** Document text follows **
All in all, our family jewels seem well intact. We appreciate your audience’s interest,” the pair concluded.

The cyclists were also eager to open up about other aspects of their 15,000km adventure in a Q&A.

Read on to find out more about the history of their bromance, budgeting on the road and their best experiences from Helsinki to Singapore.


How would you describe the friendship between the both of you?

We met in uni six years ago. We were roommates who were both studying business.

Maybe “siblings” is a good word to describe our relationship.

We are very close. We love each other but we also love to argue occasionally.

How much did the entire trip cost?

It’s hard to put a number on it.

We wouldn’t like to include our bikes in the expenditure since we’ll use them for years to come.

On the road, we pretty much stuck to a daily budget of 20 euros (S$26), spending around 5,000 euros each for the eight months.

How long did it take you to plan the trip?

The idea first came to us in the summer of 2021.

Planning it took us just a few days.
** End of Document text **
** Stored data follows **
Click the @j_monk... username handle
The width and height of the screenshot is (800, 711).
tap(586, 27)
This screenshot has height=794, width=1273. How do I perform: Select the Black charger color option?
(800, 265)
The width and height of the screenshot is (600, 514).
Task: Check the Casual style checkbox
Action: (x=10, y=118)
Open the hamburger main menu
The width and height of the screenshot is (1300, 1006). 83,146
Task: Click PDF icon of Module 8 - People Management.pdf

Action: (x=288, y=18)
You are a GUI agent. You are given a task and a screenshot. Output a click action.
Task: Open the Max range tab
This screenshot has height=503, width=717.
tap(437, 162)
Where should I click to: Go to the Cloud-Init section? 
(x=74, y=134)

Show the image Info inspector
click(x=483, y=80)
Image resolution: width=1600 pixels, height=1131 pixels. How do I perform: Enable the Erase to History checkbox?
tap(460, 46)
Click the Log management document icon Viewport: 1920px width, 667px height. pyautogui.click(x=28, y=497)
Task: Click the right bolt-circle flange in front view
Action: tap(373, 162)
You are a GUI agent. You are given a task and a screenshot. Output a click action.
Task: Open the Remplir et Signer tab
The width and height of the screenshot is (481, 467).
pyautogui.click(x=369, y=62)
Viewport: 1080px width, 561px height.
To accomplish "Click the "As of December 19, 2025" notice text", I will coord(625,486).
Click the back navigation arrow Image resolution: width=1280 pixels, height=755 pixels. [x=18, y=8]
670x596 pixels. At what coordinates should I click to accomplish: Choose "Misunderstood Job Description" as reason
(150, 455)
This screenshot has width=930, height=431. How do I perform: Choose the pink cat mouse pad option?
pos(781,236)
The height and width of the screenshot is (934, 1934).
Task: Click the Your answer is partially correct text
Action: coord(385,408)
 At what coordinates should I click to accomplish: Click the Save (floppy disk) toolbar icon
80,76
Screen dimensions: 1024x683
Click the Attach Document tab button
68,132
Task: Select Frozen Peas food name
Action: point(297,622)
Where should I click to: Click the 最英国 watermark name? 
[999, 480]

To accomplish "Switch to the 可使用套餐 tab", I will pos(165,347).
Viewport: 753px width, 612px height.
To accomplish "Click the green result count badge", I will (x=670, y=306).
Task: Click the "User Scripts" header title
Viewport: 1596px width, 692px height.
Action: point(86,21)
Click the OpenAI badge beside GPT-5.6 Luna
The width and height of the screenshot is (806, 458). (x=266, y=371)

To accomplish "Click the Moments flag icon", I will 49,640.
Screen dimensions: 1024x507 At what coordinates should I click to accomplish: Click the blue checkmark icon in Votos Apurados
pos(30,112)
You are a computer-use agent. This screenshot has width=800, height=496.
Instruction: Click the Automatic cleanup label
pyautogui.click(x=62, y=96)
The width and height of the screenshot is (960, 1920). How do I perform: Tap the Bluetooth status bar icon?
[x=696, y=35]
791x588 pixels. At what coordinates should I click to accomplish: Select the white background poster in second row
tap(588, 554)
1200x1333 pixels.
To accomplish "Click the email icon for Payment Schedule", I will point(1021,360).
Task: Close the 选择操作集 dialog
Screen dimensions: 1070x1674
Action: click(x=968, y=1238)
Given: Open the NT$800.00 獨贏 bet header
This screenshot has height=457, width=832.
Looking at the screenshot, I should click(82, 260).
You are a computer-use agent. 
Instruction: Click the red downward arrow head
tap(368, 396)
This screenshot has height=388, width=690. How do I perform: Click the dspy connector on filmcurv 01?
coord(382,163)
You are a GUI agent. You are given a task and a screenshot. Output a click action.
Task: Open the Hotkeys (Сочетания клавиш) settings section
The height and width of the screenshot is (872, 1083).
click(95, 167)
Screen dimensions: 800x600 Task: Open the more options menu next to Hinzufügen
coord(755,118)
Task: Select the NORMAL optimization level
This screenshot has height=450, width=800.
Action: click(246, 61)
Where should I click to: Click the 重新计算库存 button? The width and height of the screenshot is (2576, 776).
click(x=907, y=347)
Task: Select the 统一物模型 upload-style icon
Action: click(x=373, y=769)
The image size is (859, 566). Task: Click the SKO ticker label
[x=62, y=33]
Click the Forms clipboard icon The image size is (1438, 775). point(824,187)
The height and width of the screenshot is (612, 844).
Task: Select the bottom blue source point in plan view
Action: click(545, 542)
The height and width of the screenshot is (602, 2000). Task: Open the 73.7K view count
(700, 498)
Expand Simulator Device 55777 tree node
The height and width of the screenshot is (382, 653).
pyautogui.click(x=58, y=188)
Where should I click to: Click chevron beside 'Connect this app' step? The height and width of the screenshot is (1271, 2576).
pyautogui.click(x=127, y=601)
** End of Stored data **
Required work
A – In the cyclists' Q&A, what daily budget did the pair stick to on the road?
B – Quote the cyclists' Q&A between "How much did" and "a few days.", inclusive.
C – Extend the cyclists' Q&A beyond its final line.

Results of the exercise
A – 20 euros (S$26) a day.

B –
How much did the entire trip cost?

It’s hard to put a number on it.

We wouldn’t like to include our bikes in the expenditure since we’ll use them for years to come.

On the road, we pretty much stuck to a daily budget of 20 euros (S$26), spending around 5,000 euros each for the eight months.

How long did it take you to plan the trip?

The idea first came to us in the summer of 2021.

Planning it took us just a few days.

C –
To give you an idea of how last-minute it was, Alvis bought his panniers the day before we left.

We decided on our first day’s route the morning of our departure and we only had a rough estimate of where we wanted to go during our journey to Singapore.

245 days is a long time. Did you have to leave your day jobs?

We left our day jobs and put our studies on hold for this trip.

Alvis worked for an micro-mobility company called Tier. He was their Operations Manager in Helsinki.

I worked for Slush, the world’s leading startup event. I was the Head of Partnerships.

You’ve made many new memories along the way. What was the most unforgettable event for you?

Wow, that’s a tough one.

I’d say the most memorable morning was in Cappadocia, Turkey.

The region is famous for its hot air balloon rides that take off in the dozens each morning.

As a ride like that would have broken our budgets, we figured: “Why not hike to the top of the highest mountain instead?”

The climb was only a few hundred meters. We started at 3am in the morning.

When we reached the peak of the mountain, the sky was still lit with stars, and that was when the hot air balloon extravaganza begin.

finnish cyclists turkey Photo via Curious Pedals

In the valley below, balloons lit up like huge lanterns in the darkness.

As dawn broke, they floated up and begin to surround us, flying over our camping spot on the mountain. We listened to music as we danced and waved at the people in the tiny baskets.

It felt out of this world.

Was there a time when you guys fought or got annoyed with each other?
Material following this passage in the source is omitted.